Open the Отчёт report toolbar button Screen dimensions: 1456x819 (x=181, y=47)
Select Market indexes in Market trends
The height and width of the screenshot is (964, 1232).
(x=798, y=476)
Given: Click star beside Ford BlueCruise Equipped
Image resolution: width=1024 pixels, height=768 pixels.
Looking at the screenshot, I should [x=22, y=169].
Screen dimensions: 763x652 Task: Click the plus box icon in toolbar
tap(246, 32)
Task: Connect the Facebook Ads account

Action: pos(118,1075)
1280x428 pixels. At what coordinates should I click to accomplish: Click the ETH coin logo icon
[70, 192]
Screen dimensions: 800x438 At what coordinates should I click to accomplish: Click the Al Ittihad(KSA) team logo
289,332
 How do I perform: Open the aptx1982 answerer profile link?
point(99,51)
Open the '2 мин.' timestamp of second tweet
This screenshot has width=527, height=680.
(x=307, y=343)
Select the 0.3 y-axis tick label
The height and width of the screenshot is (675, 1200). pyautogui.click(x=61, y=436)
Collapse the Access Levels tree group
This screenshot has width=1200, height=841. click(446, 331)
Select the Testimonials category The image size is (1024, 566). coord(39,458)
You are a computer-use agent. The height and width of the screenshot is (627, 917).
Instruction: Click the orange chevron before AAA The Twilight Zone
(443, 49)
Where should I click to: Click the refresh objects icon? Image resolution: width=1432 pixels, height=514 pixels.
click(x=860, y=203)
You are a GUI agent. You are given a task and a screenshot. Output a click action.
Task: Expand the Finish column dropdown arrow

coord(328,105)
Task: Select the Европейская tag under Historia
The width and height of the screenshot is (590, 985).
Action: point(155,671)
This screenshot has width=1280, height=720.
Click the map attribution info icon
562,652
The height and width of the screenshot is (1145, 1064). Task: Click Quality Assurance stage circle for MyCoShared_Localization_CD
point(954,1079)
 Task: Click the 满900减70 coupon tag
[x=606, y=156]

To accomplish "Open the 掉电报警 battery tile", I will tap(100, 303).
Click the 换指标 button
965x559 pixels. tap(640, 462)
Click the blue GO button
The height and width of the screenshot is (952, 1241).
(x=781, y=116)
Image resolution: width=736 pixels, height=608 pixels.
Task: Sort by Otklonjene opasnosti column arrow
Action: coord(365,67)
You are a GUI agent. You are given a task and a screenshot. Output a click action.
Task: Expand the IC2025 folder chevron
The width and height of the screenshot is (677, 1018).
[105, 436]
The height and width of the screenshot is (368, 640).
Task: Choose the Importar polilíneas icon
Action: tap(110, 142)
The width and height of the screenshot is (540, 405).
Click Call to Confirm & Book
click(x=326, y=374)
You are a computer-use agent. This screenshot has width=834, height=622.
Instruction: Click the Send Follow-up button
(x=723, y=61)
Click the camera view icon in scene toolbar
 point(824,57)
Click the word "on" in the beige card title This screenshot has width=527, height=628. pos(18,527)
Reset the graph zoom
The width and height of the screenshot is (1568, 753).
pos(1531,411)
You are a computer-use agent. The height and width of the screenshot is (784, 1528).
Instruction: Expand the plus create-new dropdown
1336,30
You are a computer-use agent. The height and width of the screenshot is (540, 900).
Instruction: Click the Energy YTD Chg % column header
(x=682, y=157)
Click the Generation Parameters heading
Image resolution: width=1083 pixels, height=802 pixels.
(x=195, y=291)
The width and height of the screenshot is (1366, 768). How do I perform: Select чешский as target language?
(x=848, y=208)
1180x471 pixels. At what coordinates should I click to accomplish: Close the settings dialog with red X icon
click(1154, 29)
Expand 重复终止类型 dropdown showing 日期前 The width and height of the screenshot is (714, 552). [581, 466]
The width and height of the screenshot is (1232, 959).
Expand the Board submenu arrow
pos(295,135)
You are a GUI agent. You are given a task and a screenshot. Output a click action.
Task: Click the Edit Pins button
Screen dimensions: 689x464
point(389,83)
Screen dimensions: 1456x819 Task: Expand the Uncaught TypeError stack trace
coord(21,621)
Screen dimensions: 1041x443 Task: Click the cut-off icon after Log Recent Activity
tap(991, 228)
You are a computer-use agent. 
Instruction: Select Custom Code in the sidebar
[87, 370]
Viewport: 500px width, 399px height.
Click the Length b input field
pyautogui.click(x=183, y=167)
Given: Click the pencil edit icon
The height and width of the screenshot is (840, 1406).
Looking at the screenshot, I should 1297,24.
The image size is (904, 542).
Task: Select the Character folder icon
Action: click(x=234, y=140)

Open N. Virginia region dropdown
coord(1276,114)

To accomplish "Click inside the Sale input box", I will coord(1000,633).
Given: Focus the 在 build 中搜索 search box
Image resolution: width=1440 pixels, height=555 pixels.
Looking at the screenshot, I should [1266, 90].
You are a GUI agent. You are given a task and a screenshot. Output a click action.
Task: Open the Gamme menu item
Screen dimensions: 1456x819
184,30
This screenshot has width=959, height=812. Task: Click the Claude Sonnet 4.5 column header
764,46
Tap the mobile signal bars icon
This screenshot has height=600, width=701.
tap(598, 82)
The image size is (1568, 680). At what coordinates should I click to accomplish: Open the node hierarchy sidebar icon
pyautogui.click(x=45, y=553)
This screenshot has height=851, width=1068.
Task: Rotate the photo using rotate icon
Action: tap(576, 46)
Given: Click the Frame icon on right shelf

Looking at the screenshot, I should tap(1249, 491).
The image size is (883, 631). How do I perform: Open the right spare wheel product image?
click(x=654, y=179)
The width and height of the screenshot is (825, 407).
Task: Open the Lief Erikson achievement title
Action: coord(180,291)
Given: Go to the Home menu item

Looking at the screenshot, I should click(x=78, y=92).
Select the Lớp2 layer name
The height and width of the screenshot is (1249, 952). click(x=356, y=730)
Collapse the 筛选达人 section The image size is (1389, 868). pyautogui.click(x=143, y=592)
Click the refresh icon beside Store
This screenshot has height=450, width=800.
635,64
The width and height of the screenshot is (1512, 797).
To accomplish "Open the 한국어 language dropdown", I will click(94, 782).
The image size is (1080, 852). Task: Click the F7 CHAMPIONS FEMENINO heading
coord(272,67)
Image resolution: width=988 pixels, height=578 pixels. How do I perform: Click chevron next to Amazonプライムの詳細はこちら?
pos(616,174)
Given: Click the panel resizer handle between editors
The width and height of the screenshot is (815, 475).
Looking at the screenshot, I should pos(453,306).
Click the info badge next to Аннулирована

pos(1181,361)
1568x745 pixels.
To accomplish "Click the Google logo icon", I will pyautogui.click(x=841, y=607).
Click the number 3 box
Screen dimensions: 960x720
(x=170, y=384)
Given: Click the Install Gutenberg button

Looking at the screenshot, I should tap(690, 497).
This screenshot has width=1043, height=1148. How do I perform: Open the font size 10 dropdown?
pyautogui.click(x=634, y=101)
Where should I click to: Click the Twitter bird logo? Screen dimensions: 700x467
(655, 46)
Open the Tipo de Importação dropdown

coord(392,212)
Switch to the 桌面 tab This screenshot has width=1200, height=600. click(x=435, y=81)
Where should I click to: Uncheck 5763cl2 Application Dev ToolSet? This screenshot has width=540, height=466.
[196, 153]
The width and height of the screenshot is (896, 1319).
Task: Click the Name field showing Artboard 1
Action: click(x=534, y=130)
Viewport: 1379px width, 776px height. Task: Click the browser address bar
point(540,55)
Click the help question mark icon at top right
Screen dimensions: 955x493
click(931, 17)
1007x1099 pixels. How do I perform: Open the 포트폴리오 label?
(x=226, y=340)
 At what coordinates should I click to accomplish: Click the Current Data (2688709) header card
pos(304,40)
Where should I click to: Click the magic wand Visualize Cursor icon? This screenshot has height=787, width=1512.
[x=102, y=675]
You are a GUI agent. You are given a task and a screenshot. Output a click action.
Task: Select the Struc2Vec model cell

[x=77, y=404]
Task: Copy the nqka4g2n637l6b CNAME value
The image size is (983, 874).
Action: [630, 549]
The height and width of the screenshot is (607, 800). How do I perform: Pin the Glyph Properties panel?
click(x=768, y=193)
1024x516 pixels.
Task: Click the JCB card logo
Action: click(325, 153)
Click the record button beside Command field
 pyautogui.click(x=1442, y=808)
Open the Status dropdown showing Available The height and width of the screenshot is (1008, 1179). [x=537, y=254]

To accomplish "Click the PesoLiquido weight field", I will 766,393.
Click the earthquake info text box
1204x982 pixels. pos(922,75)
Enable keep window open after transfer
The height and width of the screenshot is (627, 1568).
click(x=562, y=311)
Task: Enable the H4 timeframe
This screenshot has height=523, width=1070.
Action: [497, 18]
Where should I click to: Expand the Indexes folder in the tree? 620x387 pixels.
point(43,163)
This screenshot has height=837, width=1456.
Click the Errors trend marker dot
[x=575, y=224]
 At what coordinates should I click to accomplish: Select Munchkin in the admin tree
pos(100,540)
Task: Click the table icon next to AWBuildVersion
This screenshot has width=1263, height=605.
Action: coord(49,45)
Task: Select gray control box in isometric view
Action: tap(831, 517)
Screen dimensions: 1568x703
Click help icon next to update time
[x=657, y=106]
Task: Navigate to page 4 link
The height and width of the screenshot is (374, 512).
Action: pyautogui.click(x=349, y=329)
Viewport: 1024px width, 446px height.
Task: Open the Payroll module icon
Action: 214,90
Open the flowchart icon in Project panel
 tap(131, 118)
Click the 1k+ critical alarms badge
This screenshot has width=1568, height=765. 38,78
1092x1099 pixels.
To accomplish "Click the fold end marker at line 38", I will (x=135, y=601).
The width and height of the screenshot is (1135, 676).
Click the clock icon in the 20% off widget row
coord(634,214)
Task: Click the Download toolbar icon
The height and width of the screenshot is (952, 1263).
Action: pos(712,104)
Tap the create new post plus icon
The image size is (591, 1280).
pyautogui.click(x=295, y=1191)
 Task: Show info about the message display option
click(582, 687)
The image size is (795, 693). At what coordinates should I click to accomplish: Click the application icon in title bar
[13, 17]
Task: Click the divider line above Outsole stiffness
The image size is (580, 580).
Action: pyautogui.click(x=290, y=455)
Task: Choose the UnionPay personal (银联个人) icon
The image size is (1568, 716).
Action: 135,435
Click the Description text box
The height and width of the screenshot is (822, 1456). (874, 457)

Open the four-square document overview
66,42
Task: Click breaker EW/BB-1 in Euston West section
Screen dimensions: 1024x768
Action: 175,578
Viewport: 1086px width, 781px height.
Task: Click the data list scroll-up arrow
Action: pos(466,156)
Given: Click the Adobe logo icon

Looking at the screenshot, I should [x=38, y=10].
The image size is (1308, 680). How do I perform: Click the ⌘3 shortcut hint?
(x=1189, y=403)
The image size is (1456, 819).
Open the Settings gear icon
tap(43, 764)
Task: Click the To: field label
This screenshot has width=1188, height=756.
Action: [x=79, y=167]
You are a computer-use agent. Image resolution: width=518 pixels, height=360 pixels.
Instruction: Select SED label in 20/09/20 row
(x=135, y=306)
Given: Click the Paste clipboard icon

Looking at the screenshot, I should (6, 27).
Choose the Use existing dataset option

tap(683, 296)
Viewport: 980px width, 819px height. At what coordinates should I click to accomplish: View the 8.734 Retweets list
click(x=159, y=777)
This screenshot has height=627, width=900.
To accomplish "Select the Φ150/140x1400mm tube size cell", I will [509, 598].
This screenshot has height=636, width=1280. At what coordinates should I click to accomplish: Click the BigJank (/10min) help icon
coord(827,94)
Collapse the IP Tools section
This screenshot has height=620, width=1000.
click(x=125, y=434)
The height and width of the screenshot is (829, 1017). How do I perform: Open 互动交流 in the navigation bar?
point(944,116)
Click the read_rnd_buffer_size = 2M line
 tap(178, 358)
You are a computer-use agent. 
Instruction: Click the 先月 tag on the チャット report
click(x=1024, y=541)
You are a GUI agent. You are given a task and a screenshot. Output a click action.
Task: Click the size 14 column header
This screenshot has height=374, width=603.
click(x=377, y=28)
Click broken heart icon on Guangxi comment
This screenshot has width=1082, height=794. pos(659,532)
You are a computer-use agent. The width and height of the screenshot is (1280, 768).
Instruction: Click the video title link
════════════════════
## PROBLEM DETAILS
In the part of the lines that opens with the line containing "Tap the create new post plus icon" and closes with the line containing "Action: 135,435", switch "image size" to "screen size" and give that part again with nothing else changed.

## RESULT OF THIS EXERCISE
Tap the create new post plus icon
The screen size is (591, 1280).
pyautogui.click(x=295, y=1191)
 Task: Show info about the message display option
click(582, 687)
The screen size is (795, 693). At what coordinates should I click to accomplish: Click the application icon in title bar
[13, 17]
Task: Click the divider line above Outsole stiffness
The screen size is (580, 580).
Action: pyautogui.click(x=290, y=455)
Task: Choose the UnionPay personal (银联个人) icon
The screen size is (1568, 716).
Action: 135,435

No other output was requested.